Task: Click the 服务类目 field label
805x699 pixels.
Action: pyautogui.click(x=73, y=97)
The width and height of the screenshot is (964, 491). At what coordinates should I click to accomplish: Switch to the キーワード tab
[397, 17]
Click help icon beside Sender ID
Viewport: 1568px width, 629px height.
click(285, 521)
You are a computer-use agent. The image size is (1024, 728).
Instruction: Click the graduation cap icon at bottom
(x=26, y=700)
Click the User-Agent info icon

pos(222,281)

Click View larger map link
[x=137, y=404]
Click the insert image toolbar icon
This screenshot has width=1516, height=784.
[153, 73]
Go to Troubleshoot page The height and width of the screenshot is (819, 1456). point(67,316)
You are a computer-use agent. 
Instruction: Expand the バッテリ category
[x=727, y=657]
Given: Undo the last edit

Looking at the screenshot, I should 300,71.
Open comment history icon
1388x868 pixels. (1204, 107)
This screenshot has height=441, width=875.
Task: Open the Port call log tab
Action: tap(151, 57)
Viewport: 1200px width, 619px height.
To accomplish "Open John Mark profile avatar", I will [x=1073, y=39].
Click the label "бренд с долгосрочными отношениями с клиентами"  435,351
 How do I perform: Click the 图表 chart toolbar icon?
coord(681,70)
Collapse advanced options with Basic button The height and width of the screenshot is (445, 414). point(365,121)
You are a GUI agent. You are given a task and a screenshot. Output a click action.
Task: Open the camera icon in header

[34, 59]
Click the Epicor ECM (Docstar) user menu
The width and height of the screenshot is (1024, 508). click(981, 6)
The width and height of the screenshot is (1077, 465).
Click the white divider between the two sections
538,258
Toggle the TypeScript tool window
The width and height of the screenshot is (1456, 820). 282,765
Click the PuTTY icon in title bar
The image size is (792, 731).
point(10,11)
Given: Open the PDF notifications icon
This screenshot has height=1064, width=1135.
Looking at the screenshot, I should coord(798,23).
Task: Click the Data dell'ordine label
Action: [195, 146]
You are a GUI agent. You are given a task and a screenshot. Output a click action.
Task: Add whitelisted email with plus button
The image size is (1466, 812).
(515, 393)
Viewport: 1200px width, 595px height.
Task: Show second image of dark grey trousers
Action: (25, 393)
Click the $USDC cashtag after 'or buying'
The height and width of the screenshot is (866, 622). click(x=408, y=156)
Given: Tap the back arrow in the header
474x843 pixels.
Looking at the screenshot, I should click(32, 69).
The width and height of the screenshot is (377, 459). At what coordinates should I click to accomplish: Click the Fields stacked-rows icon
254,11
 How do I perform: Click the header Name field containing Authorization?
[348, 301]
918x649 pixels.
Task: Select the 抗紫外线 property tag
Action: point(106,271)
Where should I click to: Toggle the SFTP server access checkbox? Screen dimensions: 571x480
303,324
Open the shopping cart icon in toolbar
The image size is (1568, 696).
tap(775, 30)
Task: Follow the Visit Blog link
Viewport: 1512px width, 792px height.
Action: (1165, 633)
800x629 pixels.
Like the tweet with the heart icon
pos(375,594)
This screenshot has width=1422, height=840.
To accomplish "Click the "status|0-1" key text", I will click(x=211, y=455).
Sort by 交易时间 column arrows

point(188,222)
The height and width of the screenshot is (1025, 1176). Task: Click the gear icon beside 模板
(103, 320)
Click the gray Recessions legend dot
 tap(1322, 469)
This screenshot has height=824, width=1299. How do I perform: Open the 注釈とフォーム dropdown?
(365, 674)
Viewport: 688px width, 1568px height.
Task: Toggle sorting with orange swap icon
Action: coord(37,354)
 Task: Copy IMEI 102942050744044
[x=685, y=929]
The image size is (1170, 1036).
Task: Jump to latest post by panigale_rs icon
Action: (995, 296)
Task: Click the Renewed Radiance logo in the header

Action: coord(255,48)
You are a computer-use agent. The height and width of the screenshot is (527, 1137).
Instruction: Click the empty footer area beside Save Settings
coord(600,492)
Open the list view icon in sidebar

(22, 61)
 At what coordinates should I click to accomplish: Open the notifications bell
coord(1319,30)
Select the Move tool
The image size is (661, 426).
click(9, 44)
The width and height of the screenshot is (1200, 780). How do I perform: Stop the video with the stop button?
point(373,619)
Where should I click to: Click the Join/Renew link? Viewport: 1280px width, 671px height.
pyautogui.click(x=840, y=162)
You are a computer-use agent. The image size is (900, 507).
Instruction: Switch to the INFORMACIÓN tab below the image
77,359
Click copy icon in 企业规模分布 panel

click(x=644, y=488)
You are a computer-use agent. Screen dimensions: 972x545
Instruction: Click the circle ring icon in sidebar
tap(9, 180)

• • •

• _WHAT YOU SHOULD DO_
Return the items verbatim, from the line with "Task: Copy IMEI 102942050744044" up to and including the line with "Action: coord(255,48)".

• _WRITTEN RESPONSE_
 Task: Copy IMEI 102942050744044
[x=685, y=929]
The image size is (1170, 1036).
Task: Jump to latest post by panigale_rs icon
Action: (995, 296)
Task: Click the Renewed Radiance logo in the header

Action: coord(255,48)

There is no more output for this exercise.